Assume that $E$ is a compact set. Assume that $(x_n)$ be a sequence in $E$ such that $x_n\to x\in X$. In order to prove that $E$ is closed set, we need to prove $x\in E$. In fact, since $(x_n)\subset E\subset X$, there is a sub-sequence $(x_{n_{k}})$ such that $x_{n_k}\to y\in X$ as $k\to\infty$. On the other hand, we also have $x_{n_k}\to x$ as $k\to\infty$. So $x=y$ from the uniquely of the limitations. Since $y\in E$, we deduce $x\in E$.
There's a mistake:
so we obtain an open cover $K^c \cup V$ of $K$, and because $K$ is compact
You don't know that $K$ is compact. You are trying to prove that $K$ is compact. You only know that $K$ is closed and $F$ is compact. In fact, the mere fact that you don't use $F$ anywhere in your proof should be cause for alarm.
Also, you are confusing covers (which are collections of sets) with their coverage (i.e., union of their component sets).
So, when you write that you take a finite subcover $\Omega$ of $K$, you then say that $K\subset \Omega$, which is not true. What is true is that $$K\subset\bigcup_{A\in\Omega} A$$ which is different!
I advise you to restart the proof again, and here's a couple points to start you off:
- You need to prove that $K$ is compact
- That means you need to prove every open cover of $K$ has a finite subcover
- That means you take some cover, $\mathcal V$, such that $K$ is covered by $\mathcal V$ (you were on point until here).
- Now you need to prove there exists a finite subcover of $\mathcal V$.
And a little hint:
- You know $F$ is compact, so any open cover of $F$ has a finite subcover.
- Can you add one more set to $\mathcal V$ such that the resulting cover will be a cover for $F$?
Aftert your edit:
You still have that misstake of cover vs coverage. So, instead of saying that $K^c\cup V$ is an open cover of $F$, you should say that $\{K^c\}\cup \{V_a\}$ is an open cover of $F$.
I am even more concerned that I think you are confused a bit about what an open cover is. When you say
Now, consider the union $K^c \cup V$. Since $K \subset V$, it follows that $X =K^c \cup K \subset K^c \cup V$, meaning that $X = K^c \cup V$, so $F \subset K^c \cup V$ and $X$ is an open subset of itself
I'm thinking "yes, all he said is true, but it's irrelevant".

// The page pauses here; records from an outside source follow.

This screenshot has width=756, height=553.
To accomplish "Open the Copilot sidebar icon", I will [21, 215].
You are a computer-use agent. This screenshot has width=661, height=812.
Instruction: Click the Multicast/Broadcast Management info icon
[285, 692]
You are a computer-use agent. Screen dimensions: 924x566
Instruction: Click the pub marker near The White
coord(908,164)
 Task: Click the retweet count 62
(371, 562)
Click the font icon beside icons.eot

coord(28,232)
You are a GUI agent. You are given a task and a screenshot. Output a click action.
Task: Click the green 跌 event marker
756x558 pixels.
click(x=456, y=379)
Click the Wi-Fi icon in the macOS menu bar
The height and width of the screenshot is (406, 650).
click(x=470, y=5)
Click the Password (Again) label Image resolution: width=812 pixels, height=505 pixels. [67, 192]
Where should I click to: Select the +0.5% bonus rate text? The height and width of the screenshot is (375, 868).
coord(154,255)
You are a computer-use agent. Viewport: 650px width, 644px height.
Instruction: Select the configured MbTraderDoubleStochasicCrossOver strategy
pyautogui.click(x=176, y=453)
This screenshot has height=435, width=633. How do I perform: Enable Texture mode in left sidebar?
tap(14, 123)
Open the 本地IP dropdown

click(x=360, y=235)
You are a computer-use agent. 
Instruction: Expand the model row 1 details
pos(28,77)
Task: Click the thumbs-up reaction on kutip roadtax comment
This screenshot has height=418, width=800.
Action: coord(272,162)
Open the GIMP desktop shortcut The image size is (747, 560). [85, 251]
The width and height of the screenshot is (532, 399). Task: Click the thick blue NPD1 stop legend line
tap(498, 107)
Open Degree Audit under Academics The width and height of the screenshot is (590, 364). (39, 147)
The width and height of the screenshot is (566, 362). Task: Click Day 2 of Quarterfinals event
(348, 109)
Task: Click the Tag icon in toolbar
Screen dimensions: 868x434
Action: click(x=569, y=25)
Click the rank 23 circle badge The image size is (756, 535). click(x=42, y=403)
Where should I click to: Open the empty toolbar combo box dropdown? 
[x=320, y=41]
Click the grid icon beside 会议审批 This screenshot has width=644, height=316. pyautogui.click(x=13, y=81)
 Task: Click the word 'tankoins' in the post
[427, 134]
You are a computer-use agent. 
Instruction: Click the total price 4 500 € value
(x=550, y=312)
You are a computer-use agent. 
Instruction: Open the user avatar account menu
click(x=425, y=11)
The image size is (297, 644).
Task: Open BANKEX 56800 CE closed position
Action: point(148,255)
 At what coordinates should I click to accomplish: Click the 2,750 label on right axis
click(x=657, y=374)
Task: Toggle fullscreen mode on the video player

An open cover is a collection of open sets, not a collection of sets whose union is open. So, you don't need to prove that $$K^c\cup V$$ is open (even though it is), you need to prove that every element of $$\{K^c\}\cup\{V_a\}$$ is open (which is not hard, it's just that if you don't do that, the proof is incorrect).
Best Answer
Basically what this proof does is it shows that given an open cover $U$ of $F$, we can extend $U$ to cover all of $K$ by adding the open set $F^c$ (this is possible since $F$ is closed). Then since this new open cover covers all of $K$, it must have a finite subcover by compactness, call it $U' \subseteq U \cup \left\{F^c \right\}$. Then $U'$ covers $F$ since $F \subseteq K$, and we can toss out $F^c$ to get an open cover of $F$ that is a finite subcover of $U$. Since $U$ was arbitrary, the claim follows.
Note that we didn't use any particular properties of metric spaces here, this actually holds in any compact topological space $K$.